#### Prompt
Report each line of the material below that contains the string "button".

-- BEGIN Data lines --

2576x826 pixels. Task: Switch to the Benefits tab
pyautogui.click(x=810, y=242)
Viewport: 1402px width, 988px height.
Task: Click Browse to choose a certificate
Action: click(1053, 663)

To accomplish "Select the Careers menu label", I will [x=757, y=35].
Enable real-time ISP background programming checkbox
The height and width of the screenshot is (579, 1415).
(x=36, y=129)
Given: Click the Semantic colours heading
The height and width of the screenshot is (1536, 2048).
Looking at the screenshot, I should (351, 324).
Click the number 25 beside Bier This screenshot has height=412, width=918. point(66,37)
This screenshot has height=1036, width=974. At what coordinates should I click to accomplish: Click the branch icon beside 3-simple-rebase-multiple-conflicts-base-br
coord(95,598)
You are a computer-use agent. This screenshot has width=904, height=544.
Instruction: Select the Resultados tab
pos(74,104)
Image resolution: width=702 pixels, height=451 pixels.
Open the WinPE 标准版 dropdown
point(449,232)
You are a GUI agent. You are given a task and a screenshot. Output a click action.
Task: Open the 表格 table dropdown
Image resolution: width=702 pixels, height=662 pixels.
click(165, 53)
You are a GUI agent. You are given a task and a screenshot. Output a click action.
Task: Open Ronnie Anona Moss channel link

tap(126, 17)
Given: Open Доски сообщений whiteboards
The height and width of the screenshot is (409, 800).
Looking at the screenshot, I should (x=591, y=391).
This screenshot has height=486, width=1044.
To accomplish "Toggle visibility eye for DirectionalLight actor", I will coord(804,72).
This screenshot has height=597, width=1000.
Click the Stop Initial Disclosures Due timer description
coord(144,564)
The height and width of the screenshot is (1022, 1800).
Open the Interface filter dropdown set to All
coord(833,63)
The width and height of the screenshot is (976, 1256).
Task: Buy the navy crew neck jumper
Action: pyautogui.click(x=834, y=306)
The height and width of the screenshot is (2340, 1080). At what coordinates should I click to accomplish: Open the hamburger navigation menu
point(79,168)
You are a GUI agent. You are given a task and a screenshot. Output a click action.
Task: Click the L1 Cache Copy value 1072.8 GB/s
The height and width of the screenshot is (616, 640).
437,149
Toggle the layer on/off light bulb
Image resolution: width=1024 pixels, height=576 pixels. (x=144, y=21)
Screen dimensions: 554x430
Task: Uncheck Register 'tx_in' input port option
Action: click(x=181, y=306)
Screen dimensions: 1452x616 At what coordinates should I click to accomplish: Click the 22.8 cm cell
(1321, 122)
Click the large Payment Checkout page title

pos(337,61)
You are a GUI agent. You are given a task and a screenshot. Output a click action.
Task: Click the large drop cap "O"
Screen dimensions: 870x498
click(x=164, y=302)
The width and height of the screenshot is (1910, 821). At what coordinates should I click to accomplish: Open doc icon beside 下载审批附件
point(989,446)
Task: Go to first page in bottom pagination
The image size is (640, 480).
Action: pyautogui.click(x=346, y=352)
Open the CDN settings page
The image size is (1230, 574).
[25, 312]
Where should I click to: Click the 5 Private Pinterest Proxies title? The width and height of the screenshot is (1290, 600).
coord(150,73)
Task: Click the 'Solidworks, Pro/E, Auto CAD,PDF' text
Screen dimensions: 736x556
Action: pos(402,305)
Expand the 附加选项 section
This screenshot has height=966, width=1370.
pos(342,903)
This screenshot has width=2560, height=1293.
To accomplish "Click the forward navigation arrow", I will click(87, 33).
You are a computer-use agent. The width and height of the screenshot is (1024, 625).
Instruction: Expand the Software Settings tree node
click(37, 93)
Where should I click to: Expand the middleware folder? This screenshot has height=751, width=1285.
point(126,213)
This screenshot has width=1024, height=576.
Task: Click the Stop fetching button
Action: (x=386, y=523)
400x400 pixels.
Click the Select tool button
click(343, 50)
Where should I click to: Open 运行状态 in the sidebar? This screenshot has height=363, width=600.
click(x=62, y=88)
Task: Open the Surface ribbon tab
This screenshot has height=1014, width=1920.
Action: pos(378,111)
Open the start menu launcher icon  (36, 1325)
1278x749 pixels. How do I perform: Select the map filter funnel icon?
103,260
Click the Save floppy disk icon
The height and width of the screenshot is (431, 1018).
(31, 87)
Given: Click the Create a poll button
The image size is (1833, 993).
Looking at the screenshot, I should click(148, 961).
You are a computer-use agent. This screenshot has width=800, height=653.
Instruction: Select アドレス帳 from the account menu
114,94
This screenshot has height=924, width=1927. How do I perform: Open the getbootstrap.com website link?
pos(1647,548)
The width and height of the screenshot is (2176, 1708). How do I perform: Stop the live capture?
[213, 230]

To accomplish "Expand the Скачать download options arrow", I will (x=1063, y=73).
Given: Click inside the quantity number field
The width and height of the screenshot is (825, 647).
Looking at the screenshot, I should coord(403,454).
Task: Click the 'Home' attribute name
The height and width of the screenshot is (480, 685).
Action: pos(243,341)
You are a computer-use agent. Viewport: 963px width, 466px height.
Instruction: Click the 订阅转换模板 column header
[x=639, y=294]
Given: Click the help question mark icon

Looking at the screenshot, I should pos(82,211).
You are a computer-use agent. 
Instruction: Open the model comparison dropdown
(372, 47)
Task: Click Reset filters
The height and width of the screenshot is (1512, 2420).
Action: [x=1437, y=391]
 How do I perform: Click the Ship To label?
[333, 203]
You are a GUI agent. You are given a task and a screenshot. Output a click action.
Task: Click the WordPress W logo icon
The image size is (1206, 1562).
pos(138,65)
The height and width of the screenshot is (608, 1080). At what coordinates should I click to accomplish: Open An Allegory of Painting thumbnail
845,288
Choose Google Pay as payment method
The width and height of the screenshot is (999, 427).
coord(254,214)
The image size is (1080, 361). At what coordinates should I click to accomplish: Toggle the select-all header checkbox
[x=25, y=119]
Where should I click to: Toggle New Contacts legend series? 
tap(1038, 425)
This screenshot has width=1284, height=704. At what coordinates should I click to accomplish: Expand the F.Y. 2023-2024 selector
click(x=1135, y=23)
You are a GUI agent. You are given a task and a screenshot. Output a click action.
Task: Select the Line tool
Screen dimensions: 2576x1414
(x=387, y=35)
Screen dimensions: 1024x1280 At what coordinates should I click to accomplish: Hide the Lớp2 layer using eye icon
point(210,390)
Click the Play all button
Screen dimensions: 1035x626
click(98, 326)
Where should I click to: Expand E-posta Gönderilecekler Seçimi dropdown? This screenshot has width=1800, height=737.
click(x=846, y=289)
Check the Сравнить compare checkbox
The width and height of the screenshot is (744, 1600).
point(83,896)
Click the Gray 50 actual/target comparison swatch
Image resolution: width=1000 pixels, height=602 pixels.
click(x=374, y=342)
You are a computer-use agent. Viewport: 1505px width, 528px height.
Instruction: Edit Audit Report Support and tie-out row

-- END Data lines --

#### Worked answer
Task: Click the Stop fetching button
Click the Select tool button
Given: Click the Create a poll button
Click the Play all button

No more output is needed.